On bad knowledge…
Sometimes one side of an argument is just plain wrong. We can prove it with data, we can back it up with examples, we can demonstrate it with facts, yet somehow, the argument continues.
Take flat earthers. If you have missed this cultural phenomenon, I’m sorry to break it to you, but despite hundreds of years of science, there is a group of several thousand people who insist that the earth is flat.
This group has had a documentary made about it, in which they conducted fairly objective studies to prove that the earth is flat. Yet, even when the studies consistently showed that the earth was round, and their findings correlated perfectly with a round earth, they found ways to disagree with the findings. They found ways to believe what they felt as true in the face of all knowledge to the contrary.
The flat earthers are a somewhat extreme and obvious example of something that humans do on a near-constant basis. We refuse to relearn old paradigms, even in the face of overwhelming evidence. Many Conservatives still say that climate change is pseudoscience or they parse out a distinction between natural climate change and human’s influence on the warming planet.
To make it more personal, a cheating spouse will be forgiven for his or her transgressions, or the spouse will deny any infidelity out of hand.
There are a number of idioms that address this, not least of which is the “See no evil. Hear no evil. Speak no evil,” referenced in our iconic monkeys at the start of the post. “Ignorance is bliss.” “Knowledge is suffering.” “They who have nothing to trouble them will be troubled at nothing…”
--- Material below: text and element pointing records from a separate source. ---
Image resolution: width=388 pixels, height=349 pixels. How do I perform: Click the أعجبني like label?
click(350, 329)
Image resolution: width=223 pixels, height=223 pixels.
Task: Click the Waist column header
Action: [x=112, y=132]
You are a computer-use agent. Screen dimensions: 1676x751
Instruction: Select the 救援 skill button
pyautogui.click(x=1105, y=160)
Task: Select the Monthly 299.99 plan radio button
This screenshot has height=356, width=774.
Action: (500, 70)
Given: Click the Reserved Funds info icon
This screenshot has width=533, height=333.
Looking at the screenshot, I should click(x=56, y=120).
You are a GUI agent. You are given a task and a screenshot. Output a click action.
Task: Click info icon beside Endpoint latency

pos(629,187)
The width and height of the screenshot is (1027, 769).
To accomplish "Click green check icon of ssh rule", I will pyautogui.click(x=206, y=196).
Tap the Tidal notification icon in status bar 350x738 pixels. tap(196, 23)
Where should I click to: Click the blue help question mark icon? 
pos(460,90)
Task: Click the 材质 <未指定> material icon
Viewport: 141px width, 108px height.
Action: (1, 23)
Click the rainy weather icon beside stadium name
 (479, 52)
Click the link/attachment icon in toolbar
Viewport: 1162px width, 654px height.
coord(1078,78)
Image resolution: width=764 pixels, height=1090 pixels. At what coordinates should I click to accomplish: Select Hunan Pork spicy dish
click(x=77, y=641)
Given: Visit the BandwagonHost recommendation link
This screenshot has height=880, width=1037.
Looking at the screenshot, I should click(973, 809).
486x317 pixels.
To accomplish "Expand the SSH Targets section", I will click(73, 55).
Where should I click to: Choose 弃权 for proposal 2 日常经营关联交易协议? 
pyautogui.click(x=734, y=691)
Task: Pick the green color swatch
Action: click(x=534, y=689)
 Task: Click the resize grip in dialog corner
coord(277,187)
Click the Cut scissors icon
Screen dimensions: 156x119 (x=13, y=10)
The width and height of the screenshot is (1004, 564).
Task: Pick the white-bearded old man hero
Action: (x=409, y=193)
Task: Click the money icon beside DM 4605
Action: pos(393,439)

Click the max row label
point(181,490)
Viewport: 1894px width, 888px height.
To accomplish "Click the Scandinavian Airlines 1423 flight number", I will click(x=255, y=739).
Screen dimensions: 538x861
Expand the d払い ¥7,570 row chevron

There’s a surprising tradition of commenting about the pain introduced by new knowledge, especially when it comes in the face of existing knowledge. Yet there’s a profound dichotomy here. The scientific method has a culture of criticism. It is very good at allowing new knowledge to supersede old, worse explanations. Other forms of knowledge, though, devolve into argument and belief sets with our liberal arts educations predisposing us to take both sides as valid and not to judge another’s culture.
To further illustrate the point, take this allegory from David Foster Wallace:
There are these two guys sitting together in a bar in the remote Alaskan wilderness. One of the guys is religious, the other is an atheist, and the two are arguing about the existence of God with that special intensity that comes after about the fourth beer.
And the atheist says: “Look, it’s not like I don’t have actual reasons for not believing in God. It’s not like I haven’t ever experimented with the whole God and prayer thing. Just last month I got caught away from the camp in that terrible blizzard, and I was totally lost and I couldn’t see a thing, and it was fifty below, and so I tried it: I fell to my knees in the snow and cried out ‘Oh, God, if there is a God, I’m lost in this blizzard, and I’m gonna die if you don’t help me.’”
And now, in the bar, the religious guy looks at the atheist all puzzled. “Well then you must believe now,” he says, “After all, here you are, alive.”
The atheist just rolls his eyes. “No, man, all that was was a couple Eskimos happened to come wandering by and showed me the way back to camp.”
David Foster Wallace’s analysis on this is also spot-on for the point I’m making here:
Because we prize tolerance and diversity of belief, nowhere in our liberal arts analysis do we want to claim that one guy’s interpretation is true and the other guy’s is false or bad. Which is fine, except we also never end up talking about just where these individual templates and beliefs come from. Meaning, where they come from INSIDE the two guys. As if a person’s most basic orientation toward the world, and the meaning of his experience were somehow just hard-wired, like height or shoe-size; or automatically absorbed from the culture, like language. As if how we construct meaning were not actually a matter of personal, intentional choice.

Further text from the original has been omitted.